Stage Master 2 : Bioinformatics analysis of SARS-CoV-2: evaluating and improving sgRNA detection met
Stage · Stage M2 · 6 mois Bac+5 / Master CRIStAL · Lille (France)
Mots-Clés
SARS-COV bioinformatic long read nanopore mapping
Description
"Bioinformatics analysis of SARS-CoV-2: evaluating and improving sgRNA detection methods"
Context
This internship takes place in Lille University (campus cité Scientifique, Villeneuve d'Ascq), and will be supervised by members of the BONSAI team (sequence bioinformatics, CRIStAL laboratory).
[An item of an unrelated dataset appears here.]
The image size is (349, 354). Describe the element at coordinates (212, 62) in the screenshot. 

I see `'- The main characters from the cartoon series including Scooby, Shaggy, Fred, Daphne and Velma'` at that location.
Viral subgenomic RNA (sgRNA)[] plays a major role in SARS-COV2's replication, pathogenicity, and evolution. Recent sequencing protocols, such as the ARTIC[1] protocol for Nanopore data, have been established. However, due to viral-specific biological processes, analyzing sgRNA through viral-specific read sequencing data is a computational challenge. Current methods rely on computational tools designed for eukaryote genomes, resulting in a gap in the tools designed specifically for sgRNA detection. Periscope[2] is a tool specifically designed to detect and quantify sgRNA based on a two step approach.
The first step uses a mapping tool called minimap2[3]. Mapping tools are designed to locate the result of a sequencing run (called a read) to a reference. The second step consists in locally aligning a part of the sequence to a reference in order to find a specific motif.
A previous study conducted by our team highlighted some biases in Periscope. To fix these biases our team developed Periscope_multi a new approach based on the multi-reference approach for the mapping part.
It will now be interesting to know if using another mapper can improve the results on such data and how the parametrization of minimap2 affects the result.
Tasks
-Create a new implementation of periscope and periscope_multi with different mappers.
-Improve an existing pipeline to compare the effect of parameterization of the mapper and of the local aligner on the results.
-Perform benchmarks using synthetic and real Nanopore data.
Profile
Applicants ideally have a background in either programming/computer science/bioinformatics.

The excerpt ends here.